__AIM__.
Edit the entries below by replacing each occurrence of "Instruction" with "Command", leaving everything else unchanged.

__RECORDS FOR THE TASK__.
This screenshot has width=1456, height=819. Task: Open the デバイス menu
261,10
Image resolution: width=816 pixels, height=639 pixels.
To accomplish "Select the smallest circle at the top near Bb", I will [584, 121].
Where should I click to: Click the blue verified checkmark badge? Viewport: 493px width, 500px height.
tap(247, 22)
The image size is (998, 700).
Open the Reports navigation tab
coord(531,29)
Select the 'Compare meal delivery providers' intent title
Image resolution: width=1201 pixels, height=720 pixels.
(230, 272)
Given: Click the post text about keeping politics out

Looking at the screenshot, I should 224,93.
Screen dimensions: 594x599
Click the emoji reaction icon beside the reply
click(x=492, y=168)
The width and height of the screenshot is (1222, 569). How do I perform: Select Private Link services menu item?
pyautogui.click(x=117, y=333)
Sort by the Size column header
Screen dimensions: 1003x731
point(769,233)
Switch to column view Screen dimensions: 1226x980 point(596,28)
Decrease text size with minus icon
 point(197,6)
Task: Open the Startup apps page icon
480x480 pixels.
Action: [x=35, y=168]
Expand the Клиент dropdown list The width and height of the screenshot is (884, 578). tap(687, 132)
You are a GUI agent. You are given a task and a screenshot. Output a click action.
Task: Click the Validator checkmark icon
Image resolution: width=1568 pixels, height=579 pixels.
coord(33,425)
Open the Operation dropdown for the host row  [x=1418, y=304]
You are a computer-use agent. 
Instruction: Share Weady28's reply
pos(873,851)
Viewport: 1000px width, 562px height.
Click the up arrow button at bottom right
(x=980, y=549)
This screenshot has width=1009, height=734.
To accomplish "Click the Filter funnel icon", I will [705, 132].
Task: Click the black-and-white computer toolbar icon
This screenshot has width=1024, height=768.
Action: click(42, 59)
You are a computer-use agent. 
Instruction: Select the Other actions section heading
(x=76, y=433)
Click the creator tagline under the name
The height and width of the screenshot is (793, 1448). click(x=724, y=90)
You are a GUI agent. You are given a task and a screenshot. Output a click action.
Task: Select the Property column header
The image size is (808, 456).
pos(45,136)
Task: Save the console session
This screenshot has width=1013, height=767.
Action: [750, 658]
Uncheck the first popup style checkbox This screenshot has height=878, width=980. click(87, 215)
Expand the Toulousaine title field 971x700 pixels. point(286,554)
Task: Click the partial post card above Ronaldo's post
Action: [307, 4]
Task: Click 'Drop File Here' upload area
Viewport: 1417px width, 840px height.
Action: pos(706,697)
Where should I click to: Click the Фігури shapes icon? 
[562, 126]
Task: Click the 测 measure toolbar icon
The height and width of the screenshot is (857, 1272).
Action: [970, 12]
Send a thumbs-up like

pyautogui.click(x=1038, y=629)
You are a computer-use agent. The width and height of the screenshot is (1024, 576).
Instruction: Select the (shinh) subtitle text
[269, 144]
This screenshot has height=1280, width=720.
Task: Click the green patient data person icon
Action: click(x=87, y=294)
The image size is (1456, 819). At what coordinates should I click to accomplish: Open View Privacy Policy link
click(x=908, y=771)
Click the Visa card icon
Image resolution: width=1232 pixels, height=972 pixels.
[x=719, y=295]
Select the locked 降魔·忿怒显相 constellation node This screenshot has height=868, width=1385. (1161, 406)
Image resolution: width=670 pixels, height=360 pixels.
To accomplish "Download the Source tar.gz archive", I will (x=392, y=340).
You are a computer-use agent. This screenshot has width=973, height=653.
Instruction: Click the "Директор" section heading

__SOLUTION TO THIS PROBLEM__.
This screenshot has width=1456, height=819. Task: Open the デバイス menu
261,10
Image resolution: width=816 pixels, height=639 pixels.
To accomplish "Select the smallest circle at the top near Bb", I will [584, 121].
Where should I click to: Click the blue verified checkmark badge? Viewport: 493px width, 500px height.
tap(247, 22)
The image size is (998, 700).
Open the Reports navigation tab
coord(531,29)
Select the 'Compare meal delivery providers' intent title
Image resolution: width=1201 pixels, height=720 pixels.
(230, 272)
Given: Click the post text about keeping politics out

Looking at the screenshot, I should 224,93.
Screen dimensions: 594x599
Click the emoji reaction icon beside the reply
click(x=492, y=168)
The width and height of the screenshot is (1222, 569). How do I perform: Select Private Link services menu item?
pyautogui.click(x=117, y=333)
Sort by the Size column header
Screen dimensions: 1003x731
point(769,233)
Switch to column view Screen dimensions: 1226x980 point(596,28)
Decrease text size with minus icon
 point(197,6)
Task: Open the Startup apps page icon
480x480 pixels.
Action: [x=35, y=168]
Expand the Клиент dropdown list The width and height of the screenshot is (884, 578). tap(687, 132)
You are a GUI agent. You are given a task and a screenshot. Output a click action.
Task: Click the Validator checkmark icon
Image resolution: width=1568 pixels, height=579 pixels.
coord(33,425)
Open the Operation dropdown for the host row  [x=1418, y=304]
You are a computer-use agent. 
Command: Share Weady28's reply
pos(873,851)
Viewport: 1000px width, 562px height.
Click the up arrow button at bottom right
(x=980, y=549)
This screenshot has width=1009, height=734.
To accomplish "Click the Filter funnel icon", I will [705, 132].
Task: Click the black-and-white computer toolbar icon
This screenshot has width=1024, height=768.
Action: click(42, 59)
You are a computer-use agent. 
Command: Select the Other actions section heading
(x=76, y=433)
Click the creator tagline under the name
The height and width of the screenshot is (793, 1448). click(x=724, y=90)
You are a GUI agent. You are given a task and a screenshot. Output a click action.
Task: Select the Property column header
The image size is (808, 456).
pos(45,136)
Task: Save the console session
This screenshot has width=1013, height=767.
Action: [750, 658]
Uncheck the first popup style checkbox This screenshot has height=878, width=980. click(87, 215)
Expand the Toulousaine title field 971x700 pixels. point(286,554)
Task: Click the partial post card above Ronaldo's post
Action: [307, 4]
Task: Click 'Drop File Here' upload area
Viewport: 1417px width, 840px height.
Action: pos(706,697)
Where should I click to: Click the Фігури shapes icon? 
[562, 126]
Task: Click the 测 measure toolbar icon
The height and width of the screenshot is (857, 1272).
Action: [970, 12]
Send a thumbs-up like

pyautogui.click(x=1038, y=629)
You are a computer-use agent. The width and height of the screenshot is (1024, 576).
Command: Select the (shinh) subtitle text
[269, 144]
This screenshot has height=1280, width=720.
Task: Click the green patient data person icon
Action: click(x=87, y=294)
The image size is (1456, 819). At what coordinates should I click to accomplish: Open View Privacy Policy link
click(x=908, y=771)
Click the Visa card icon
Image resolution: width=1232 pixels, height=972 pixels.
[x=719, y=295]
Select the locked 降魔·忿怒显相 constellation node This screenshot has height=868, width=1385. (1161, 406)
Image resolution: width=670 pixels, height=360 pixels.
To accomplish "Download the Source tar.gz archive", I will (x=392, y=340).
You are a computer-use agent. This screenshot has width=973, height=653.
Command: Click the "Директор" section heading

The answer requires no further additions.